1.2.5 临床病理资料收集 收集所有肺癌患者的病理组织类型及TNM分期等资料,并记录所有研究对象的年龄、性别等一般资料。
1.3 统计学处理
采用SPSS 18.0统计软件对数据进行分析和处理,计量资料以x±s表示,采用t检验,计数资料采用χ2检验,相关性强度采用Spearman相关分析,以P<0.05为差异有统计学意义。
2 结果
2.1 Pin1基因rs2233678和rs2233679位点的各基因型
对80例肺癌组和135例健康对照组的Pin1基因rs2233678和rs2233679位点进行测序分析,rs2233678位点只检测到GG和GC两种基因型,未检测到CC基因型;rs2233679位点TT、TC和TT三种基因型均可检测到。

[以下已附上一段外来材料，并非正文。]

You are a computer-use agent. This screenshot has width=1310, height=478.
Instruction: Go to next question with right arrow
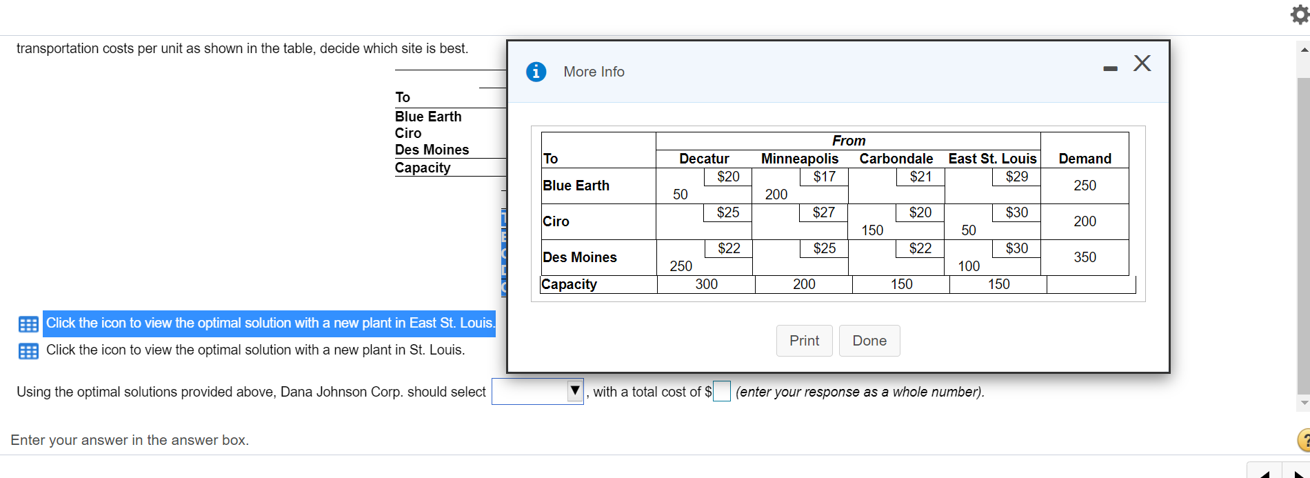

rs2233678和rs2233679位点的各基因型见图1。
2.2 Pin1基因rs2233678和rs2233679基因型频率、单体型频率及其与肺癌易感性的关系
肺癌组和健康对照组中Pin1基因rs2233678和rs2233679位点基因型频率分布符合Hardy-Weinberg遗传平衡定律;rs2233678和rs2233679等位基因、基因型和单体型频率在肺癌组和健康对照组中比较差异无统计学意义(P>0.05)(表1)。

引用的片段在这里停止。